● The input:
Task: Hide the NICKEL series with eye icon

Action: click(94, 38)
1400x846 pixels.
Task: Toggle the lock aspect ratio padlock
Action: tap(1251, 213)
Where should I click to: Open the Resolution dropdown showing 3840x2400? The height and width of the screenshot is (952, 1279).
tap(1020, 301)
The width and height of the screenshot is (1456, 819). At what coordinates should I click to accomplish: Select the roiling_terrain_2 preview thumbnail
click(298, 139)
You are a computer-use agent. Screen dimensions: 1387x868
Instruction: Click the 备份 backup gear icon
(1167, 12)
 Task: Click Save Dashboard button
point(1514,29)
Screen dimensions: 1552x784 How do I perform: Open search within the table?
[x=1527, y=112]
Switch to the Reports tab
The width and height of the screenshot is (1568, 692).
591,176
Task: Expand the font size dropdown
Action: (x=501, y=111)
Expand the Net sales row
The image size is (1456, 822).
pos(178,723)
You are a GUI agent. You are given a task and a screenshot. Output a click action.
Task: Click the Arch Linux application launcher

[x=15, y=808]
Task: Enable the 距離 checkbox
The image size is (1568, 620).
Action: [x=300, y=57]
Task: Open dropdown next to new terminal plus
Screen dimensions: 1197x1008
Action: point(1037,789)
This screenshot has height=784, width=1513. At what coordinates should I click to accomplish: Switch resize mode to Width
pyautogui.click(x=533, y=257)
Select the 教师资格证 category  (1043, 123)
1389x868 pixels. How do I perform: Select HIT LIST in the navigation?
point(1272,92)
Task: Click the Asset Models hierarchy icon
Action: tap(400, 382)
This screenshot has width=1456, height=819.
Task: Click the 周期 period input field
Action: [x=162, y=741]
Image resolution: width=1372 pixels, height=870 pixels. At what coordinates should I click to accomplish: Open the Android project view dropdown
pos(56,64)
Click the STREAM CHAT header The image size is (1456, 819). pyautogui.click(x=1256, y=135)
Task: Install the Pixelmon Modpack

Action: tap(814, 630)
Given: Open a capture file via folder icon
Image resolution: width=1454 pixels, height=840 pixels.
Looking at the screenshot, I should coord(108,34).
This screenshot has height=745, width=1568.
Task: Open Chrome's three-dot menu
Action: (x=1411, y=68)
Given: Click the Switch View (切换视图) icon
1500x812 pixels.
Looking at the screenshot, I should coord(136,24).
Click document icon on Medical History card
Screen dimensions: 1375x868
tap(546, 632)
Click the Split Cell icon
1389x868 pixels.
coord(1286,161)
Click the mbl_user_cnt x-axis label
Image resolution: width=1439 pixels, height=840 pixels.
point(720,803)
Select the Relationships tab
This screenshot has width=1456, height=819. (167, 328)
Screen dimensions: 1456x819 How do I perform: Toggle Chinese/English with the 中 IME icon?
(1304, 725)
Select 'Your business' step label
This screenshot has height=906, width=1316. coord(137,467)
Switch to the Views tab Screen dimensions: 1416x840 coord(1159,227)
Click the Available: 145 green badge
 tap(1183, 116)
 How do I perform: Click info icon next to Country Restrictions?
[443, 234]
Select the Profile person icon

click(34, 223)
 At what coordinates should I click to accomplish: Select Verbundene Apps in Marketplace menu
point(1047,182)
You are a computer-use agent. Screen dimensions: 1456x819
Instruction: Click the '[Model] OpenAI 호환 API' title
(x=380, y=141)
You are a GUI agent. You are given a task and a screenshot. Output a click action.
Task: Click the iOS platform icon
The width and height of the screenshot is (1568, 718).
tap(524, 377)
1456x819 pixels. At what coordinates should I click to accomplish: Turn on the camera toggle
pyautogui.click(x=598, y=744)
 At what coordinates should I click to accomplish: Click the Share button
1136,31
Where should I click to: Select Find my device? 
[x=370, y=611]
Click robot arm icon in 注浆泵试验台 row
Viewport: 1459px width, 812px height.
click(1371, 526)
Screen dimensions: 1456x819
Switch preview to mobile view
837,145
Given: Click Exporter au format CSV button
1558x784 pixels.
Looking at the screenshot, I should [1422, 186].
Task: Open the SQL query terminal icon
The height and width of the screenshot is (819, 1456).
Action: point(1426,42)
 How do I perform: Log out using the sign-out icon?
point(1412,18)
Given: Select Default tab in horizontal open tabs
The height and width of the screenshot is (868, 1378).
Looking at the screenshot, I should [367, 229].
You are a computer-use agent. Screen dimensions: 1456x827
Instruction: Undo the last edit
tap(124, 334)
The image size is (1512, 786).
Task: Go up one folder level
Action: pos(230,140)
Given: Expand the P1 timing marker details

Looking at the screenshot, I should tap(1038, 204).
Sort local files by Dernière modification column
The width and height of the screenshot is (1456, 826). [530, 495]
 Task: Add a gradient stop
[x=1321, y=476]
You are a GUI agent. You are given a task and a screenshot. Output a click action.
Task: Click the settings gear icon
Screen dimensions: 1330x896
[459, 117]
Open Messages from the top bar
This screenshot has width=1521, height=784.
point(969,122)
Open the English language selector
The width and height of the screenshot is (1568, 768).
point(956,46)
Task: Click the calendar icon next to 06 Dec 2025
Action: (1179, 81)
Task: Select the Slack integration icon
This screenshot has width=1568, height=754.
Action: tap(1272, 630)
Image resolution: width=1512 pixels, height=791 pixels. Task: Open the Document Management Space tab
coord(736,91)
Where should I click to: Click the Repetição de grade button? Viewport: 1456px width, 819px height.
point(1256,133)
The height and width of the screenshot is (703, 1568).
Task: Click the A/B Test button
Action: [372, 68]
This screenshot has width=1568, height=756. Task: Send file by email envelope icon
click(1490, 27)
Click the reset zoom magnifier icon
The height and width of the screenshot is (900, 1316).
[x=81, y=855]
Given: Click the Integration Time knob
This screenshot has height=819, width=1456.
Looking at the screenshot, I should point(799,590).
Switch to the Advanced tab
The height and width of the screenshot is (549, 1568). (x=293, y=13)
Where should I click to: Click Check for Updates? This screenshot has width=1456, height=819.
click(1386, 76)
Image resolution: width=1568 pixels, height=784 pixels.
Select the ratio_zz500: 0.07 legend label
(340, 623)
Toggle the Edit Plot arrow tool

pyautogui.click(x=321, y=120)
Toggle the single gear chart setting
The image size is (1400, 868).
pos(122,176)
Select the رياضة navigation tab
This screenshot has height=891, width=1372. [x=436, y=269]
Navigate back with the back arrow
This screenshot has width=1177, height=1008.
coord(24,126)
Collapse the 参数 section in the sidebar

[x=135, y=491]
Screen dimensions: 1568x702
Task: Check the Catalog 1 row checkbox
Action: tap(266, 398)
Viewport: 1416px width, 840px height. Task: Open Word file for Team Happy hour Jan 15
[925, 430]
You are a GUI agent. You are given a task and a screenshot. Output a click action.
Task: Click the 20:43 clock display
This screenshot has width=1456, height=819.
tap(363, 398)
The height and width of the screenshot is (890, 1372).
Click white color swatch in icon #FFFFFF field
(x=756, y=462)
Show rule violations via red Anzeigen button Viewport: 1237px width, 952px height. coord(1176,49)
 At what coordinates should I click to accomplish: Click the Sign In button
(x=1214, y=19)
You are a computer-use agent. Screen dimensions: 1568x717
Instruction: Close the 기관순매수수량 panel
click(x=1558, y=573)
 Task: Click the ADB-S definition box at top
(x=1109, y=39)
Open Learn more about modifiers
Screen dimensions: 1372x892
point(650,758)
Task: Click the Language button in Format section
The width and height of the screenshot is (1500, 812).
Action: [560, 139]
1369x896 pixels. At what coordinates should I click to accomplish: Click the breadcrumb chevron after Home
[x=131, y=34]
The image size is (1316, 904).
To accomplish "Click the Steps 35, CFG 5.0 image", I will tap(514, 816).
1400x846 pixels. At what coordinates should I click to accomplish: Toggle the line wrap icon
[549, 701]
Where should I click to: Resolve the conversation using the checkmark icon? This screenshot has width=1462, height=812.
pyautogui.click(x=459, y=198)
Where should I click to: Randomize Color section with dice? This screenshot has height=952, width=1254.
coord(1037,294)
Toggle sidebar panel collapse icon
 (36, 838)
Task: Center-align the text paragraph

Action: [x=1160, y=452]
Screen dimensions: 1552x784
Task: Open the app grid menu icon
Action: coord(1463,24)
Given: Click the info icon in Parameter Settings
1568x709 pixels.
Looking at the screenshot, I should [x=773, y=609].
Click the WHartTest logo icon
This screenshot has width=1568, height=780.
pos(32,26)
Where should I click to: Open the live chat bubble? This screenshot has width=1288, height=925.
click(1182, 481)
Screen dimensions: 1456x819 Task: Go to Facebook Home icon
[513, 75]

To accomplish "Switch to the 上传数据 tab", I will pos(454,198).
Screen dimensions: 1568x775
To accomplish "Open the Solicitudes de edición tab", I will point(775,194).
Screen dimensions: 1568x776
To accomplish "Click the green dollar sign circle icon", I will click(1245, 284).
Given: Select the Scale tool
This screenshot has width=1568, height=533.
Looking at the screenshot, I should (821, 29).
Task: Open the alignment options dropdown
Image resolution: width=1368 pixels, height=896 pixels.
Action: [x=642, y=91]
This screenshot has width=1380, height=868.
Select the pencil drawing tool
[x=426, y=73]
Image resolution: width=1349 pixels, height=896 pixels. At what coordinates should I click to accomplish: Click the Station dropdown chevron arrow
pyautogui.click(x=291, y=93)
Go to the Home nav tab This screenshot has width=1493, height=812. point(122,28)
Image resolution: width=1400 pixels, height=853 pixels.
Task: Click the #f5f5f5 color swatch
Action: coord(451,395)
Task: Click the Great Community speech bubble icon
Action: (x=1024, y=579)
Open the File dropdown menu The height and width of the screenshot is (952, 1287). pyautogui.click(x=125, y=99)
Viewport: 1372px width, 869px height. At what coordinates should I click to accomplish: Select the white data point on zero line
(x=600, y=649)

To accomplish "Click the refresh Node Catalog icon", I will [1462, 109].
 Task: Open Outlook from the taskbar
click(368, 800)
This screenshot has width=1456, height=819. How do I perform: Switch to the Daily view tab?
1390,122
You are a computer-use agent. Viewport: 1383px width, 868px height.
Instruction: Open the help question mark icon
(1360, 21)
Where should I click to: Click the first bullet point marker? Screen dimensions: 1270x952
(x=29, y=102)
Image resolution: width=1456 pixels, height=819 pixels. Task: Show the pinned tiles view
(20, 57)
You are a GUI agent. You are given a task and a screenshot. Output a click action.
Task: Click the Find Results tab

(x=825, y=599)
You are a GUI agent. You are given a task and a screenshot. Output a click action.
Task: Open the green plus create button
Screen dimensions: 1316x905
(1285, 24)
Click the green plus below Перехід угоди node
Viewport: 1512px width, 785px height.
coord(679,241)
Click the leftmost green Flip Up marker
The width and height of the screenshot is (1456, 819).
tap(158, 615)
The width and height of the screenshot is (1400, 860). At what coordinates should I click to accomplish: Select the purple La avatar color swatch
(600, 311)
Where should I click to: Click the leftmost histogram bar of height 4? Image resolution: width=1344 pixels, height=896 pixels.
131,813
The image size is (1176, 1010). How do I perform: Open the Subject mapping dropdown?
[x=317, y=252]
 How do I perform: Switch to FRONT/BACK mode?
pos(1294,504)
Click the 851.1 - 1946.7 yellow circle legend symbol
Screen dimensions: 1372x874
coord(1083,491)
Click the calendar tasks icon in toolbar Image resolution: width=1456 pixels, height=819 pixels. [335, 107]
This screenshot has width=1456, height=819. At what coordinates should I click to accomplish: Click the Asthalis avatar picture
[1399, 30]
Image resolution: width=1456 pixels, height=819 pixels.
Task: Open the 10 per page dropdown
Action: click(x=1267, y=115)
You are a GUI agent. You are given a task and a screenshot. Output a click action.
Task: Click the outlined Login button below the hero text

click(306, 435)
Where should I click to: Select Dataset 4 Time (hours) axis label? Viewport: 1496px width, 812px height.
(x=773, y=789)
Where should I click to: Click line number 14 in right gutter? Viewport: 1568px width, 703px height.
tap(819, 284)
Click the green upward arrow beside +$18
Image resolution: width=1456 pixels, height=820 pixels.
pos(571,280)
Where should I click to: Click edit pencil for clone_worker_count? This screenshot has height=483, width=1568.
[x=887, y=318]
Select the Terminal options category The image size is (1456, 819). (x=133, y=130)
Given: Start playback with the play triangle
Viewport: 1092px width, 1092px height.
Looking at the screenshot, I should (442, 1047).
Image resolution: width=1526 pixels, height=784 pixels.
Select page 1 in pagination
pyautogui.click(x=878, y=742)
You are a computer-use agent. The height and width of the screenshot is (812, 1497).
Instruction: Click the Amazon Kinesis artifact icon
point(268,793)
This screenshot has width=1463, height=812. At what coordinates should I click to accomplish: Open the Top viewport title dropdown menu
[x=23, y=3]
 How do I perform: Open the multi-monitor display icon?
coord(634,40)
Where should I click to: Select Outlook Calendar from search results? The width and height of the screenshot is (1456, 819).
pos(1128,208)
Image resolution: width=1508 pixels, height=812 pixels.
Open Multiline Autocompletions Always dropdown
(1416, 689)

● What you have to do: Start with the line above that contains "Screen dimensions: 1197x1008" and end with the line that contains "Select the 教师资格证". Write out those lines exactly, and only those.

● Exercise result:
Screen dimensions: 1197x1008
Action: point(1037,789)
This screenshot has height=784, width=1513. At what coordinates should I click to accomplish: Switch resize mode to Width
pyautogui.click(x=533, y=257)
Select the 教师资格证 category  (1043, 123)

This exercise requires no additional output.